Although a locally popular watersports destination, the Victorian government decided to decommission the canals and lake to restore the landscape to a more natural wetland and woodland ecosystem. The restoration effort is expected to take at least 100 years. Planning for the decommissioning began in 2004 and work started in 2009. Decommissioning the lake was expected to allow the rebalancing of 44 gigalitres of water per year to the Broken, Goulburn, Snowy and Murray rivers and irrigation network, with environmental and economic benefits to both upstream and downstream areas. Instead of evaporating away at Lake Mokoan, the saved water would be redirected or pumped overland from the upstream Lake Nillahcootie and Lake Eildon, 25 gigalitres of the lake would be released into the Murray River system, and another 20 gigalitres into the Snowy River.

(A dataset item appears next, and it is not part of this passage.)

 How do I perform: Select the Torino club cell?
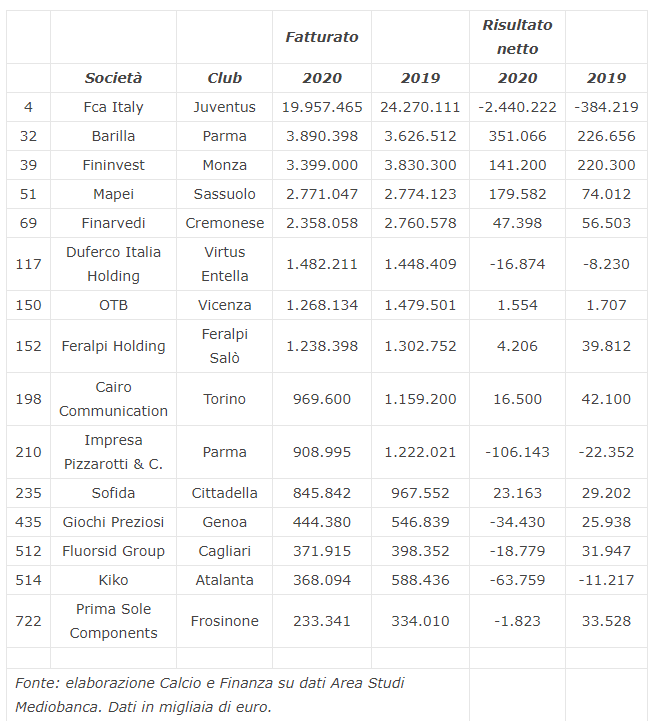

In 2010 Lake Mokoan site was reformed into the Winton Wetlands Reserve, and managed by a Local Committee of Management. The Committee is tasked with construction of infrastructure, developing tourism and the restoration the landscape. To date, the renewal has resulted in a Visitor Centre and cafe, interpretive information signs, four campgrounds, picnic areas, public toilet blocks, 60 km of roads, bush walks, 30 km of cycling trails, and artworks celebrating the landscape and its history, have been provided. Camping at official campgrounds is available and boating, fishing is permitted. Environmental restoration is progressing, averaging 200 hectares per year, and plants regenerating and wildlife populations are increasing on the site.

References

Lakes of Victoria (Australia)
Goulburn Broken catchment
Rivers of Hume (region)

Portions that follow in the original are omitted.